Last week, the VIX index hit a "post-pandemic low," closing below 13 on September 14th, which is considered "rare" for this index. This is seen as a positive signal for the US stock market in the next three months.

Despite ongoing concerns about inflation and rising interest rates, the Chicago Board Options Exchange Volatility Index (VIX) continues to decline.

According to DataTrek Research, the so-called "fear index" on Wall Street has been in a state of "mysterious contraction" this year, which is a bullish signal for the stock market.

Fear Index Hits New Low Since the Pandemic

Nicholas Colas, co-founder of DataTrek, said, "For months, we have been saying that a low VIX is a sign of a bull market in the US stock market." "However, we still believe that the next few weeks will be turbulent."

Data from FactSet shows that the fear index has fallen more than 35% so far this year, below its long-term average. As of Monday, the S&P 500 index has risen 16% in 2023.

Colas' report shows that the VIX index hit a "post-pandemic low" last week, closing below 13 on September 14, which is "rare" for the index and a positive signal for the US stock market in the next three months. He said this indicates that the recent "volatility" will continue.

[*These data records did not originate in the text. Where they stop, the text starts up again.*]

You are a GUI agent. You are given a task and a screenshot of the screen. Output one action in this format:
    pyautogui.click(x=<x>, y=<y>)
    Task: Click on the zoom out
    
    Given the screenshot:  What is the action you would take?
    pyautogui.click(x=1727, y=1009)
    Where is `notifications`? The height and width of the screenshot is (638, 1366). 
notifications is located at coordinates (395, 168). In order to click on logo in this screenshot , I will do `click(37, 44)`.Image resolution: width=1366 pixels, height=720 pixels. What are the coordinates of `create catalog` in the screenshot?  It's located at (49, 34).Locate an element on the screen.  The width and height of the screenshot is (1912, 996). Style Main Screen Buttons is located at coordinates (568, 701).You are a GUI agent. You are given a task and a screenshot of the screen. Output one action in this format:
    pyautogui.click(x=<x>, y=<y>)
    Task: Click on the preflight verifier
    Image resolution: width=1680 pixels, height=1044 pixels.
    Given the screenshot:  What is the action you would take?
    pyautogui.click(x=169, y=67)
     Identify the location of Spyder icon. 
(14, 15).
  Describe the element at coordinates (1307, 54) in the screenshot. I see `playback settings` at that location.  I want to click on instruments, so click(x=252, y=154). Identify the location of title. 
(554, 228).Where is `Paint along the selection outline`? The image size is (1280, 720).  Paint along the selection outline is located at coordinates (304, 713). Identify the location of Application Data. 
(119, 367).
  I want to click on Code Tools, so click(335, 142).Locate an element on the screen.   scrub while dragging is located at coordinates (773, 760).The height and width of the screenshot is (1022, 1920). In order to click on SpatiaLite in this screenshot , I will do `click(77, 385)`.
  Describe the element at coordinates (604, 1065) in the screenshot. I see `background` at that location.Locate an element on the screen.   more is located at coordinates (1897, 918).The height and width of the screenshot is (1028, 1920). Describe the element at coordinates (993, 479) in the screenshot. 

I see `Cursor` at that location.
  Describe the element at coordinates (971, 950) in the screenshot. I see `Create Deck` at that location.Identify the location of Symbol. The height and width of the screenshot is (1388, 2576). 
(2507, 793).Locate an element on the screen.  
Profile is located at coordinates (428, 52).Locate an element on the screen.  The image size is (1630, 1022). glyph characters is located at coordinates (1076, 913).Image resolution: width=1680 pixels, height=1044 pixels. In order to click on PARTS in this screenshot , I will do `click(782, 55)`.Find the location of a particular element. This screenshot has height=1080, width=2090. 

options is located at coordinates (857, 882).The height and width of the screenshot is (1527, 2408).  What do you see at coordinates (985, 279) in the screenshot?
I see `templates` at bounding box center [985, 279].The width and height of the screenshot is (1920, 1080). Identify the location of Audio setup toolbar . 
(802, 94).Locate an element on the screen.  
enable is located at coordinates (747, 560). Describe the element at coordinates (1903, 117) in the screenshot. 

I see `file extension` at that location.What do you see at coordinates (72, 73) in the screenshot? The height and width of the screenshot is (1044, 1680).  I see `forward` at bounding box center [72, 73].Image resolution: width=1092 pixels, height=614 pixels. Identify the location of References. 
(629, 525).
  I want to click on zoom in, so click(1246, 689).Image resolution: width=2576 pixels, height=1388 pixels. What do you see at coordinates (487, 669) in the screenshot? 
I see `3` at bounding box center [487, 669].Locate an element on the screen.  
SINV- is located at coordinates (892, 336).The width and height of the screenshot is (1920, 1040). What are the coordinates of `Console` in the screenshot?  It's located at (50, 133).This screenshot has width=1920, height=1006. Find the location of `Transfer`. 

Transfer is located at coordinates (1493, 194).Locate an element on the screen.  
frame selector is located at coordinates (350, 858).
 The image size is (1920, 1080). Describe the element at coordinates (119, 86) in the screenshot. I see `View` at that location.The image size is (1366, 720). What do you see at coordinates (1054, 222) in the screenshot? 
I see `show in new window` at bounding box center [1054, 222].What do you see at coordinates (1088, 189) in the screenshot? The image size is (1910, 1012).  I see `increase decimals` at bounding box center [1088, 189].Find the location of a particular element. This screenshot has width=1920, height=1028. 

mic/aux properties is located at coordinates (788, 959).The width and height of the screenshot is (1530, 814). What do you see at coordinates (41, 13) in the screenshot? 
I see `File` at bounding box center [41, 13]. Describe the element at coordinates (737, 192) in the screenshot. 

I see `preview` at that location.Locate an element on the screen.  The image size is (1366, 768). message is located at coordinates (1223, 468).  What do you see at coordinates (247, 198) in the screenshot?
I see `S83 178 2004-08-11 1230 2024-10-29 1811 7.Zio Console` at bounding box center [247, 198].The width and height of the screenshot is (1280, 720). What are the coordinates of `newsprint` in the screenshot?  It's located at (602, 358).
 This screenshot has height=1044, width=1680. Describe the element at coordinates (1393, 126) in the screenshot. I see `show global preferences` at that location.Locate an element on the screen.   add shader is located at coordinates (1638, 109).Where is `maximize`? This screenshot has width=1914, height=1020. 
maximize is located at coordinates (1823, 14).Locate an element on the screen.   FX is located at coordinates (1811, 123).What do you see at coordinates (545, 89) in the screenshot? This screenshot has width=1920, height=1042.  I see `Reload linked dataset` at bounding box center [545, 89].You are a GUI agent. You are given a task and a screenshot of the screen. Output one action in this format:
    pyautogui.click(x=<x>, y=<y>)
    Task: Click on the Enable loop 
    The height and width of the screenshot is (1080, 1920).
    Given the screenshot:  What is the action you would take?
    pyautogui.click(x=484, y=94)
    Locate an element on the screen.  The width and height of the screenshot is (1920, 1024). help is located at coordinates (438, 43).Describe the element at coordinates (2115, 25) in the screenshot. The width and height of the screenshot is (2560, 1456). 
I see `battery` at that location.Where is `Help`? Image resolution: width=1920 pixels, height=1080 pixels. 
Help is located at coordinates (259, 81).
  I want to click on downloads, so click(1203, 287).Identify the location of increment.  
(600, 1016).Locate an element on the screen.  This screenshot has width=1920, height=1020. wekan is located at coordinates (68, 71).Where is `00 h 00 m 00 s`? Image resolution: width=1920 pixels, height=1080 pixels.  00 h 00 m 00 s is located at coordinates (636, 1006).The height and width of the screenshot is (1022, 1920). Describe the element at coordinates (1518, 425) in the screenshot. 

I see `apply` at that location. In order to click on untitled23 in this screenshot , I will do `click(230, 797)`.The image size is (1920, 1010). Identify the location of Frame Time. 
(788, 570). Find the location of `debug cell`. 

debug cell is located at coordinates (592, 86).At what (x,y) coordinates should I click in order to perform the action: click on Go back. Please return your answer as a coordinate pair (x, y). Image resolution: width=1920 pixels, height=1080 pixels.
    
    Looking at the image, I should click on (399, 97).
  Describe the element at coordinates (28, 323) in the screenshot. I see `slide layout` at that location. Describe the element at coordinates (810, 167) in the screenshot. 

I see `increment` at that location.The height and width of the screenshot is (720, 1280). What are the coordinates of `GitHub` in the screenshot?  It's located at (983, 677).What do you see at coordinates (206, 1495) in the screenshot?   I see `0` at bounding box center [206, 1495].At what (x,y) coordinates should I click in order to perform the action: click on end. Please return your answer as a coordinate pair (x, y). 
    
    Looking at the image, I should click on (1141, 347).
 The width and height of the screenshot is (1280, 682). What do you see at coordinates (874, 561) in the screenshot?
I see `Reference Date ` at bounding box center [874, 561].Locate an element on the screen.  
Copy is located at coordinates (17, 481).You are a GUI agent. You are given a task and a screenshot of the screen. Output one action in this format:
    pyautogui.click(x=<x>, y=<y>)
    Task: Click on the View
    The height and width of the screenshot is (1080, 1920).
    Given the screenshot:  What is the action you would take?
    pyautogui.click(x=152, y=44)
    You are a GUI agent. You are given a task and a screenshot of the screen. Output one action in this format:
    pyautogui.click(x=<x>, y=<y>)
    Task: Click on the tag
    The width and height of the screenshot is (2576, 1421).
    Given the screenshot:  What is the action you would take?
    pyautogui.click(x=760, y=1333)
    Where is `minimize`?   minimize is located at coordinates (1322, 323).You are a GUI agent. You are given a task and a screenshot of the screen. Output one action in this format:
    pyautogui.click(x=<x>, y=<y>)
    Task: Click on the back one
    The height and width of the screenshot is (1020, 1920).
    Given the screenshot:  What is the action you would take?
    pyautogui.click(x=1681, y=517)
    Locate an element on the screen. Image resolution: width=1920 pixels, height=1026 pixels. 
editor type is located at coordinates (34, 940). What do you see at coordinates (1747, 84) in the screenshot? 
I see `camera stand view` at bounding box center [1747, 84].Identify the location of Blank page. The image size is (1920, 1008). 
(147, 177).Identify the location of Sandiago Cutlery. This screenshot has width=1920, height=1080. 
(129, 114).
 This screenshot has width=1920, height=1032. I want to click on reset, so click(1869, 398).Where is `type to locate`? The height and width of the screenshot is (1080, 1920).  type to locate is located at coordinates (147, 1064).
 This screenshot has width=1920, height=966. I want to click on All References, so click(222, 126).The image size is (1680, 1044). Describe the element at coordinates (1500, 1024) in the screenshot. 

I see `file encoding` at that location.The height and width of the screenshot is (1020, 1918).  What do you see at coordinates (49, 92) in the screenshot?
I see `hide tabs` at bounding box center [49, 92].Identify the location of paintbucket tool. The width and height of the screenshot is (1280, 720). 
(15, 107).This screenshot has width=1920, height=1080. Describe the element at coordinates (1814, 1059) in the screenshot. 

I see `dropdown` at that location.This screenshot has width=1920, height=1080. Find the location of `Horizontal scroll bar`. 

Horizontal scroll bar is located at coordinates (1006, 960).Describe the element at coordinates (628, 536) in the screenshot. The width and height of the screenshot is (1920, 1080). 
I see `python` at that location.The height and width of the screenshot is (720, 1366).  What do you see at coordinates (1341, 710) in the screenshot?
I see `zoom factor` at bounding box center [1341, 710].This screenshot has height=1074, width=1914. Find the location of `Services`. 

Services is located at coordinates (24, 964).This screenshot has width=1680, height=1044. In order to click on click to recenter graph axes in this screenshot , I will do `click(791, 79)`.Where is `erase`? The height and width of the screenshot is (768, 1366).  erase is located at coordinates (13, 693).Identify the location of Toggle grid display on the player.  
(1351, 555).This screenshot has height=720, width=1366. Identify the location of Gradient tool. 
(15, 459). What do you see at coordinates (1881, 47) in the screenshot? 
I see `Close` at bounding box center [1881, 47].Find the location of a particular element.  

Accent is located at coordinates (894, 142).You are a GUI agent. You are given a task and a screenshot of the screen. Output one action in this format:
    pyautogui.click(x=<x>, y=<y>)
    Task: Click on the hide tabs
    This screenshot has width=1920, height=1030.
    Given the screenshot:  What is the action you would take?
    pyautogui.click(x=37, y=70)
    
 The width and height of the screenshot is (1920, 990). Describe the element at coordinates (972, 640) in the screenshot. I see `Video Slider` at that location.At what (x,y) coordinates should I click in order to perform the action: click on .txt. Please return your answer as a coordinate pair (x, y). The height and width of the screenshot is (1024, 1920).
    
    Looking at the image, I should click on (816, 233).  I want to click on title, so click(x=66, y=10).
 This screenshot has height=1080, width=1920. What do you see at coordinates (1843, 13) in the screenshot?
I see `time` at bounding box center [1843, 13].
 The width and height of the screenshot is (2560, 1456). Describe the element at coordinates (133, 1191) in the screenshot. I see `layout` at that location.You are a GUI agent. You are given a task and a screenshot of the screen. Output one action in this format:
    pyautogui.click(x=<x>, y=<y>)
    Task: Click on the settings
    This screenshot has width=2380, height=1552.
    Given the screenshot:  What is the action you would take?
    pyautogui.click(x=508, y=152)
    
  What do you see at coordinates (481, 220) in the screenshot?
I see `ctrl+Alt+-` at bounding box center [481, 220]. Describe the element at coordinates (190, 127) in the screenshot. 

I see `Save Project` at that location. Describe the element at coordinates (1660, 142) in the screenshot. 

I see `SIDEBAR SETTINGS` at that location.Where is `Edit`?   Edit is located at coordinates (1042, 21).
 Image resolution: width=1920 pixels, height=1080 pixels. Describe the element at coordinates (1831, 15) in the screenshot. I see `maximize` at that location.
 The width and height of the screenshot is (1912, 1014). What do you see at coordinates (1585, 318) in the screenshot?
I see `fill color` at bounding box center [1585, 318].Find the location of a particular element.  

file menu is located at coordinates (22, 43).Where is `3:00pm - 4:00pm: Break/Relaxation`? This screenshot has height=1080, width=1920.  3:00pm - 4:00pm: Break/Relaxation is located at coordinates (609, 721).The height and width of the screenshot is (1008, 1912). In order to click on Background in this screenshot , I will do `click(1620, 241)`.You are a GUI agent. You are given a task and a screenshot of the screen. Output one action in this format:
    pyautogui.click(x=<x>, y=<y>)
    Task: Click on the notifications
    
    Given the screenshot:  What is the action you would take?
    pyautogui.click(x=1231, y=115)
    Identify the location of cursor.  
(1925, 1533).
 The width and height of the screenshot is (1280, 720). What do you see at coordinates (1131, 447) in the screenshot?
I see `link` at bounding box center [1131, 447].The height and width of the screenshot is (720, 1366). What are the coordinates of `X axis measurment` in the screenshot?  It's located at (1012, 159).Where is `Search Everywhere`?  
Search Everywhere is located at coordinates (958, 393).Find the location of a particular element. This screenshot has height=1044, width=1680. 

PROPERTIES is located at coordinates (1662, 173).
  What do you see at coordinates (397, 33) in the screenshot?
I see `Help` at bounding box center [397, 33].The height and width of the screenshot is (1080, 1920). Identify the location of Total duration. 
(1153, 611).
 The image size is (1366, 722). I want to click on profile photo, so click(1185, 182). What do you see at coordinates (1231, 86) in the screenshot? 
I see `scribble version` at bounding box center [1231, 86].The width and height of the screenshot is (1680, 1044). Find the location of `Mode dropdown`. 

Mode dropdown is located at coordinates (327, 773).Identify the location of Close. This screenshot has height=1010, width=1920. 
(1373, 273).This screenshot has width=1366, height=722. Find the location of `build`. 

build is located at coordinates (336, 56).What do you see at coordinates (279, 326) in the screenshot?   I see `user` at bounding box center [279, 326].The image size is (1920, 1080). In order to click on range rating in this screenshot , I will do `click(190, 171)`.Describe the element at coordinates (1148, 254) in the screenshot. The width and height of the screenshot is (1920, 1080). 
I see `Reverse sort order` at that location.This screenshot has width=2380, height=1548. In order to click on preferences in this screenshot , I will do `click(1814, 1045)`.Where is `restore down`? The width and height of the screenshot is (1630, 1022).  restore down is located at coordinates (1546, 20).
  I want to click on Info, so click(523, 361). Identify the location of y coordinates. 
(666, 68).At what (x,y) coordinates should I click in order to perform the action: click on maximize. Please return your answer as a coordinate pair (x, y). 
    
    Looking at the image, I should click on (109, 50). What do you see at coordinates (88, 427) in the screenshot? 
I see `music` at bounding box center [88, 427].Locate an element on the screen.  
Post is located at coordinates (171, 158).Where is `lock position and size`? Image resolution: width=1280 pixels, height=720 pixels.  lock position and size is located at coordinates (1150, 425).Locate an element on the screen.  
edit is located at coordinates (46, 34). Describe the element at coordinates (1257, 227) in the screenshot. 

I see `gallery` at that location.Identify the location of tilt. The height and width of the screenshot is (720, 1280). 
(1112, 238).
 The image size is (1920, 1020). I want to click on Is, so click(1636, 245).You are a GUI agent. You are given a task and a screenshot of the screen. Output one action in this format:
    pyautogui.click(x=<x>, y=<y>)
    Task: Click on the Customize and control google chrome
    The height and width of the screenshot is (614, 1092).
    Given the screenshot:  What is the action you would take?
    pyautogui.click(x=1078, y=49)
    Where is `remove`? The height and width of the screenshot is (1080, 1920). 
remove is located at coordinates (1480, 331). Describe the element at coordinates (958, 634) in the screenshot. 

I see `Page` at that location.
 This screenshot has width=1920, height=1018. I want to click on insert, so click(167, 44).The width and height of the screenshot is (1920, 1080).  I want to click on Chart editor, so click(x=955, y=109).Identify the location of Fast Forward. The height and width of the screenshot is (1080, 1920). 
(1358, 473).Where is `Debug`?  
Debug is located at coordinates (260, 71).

On Monday, the VIX index closed at 14, well below its long-term average of around 20. The index closed at 12.8 on September 14.

Some Bearish Factors in the Stock Market

In explaining the reasons why investors may feel fearful, Colas listed several concerning issues, including uncertainty surrounding inflation, recent surges in oil prices, and the "uncertain outlook" for how long the Federal Reserve will maintain high interest rates.

The recent rise in US bond yields has also put pressure on US stocks, with the 10-year Treasury yield expected to reach "a more than 10-year high," according to Colas.

According to Dow Jones Market Data, the 10-year Treasury yield closed at 4.318% on Monday. Data from FactSet shows that this is comparable to the level at the end of 2007.

Meanwhile, Colas stated that September and October are the "seasonal peaks of stock market volatility."

There are also concerns about zero-date options becoming increasingly popular in the stock market, as "you might think that the increase in zero-date options usage would push up expected volatility rather than lower it," Colas said.

"The ultra-low volatility index tells us that these concerns are not enough to offset the strong fundamentals of US companies and the confidence in the Federal Reserve's fundamental end to rate hikes," Colas said. "The US stock market is discounting the possibility of a recession in the next 1-2 years, regardless of what the historical yield curve inversion suggests at this point."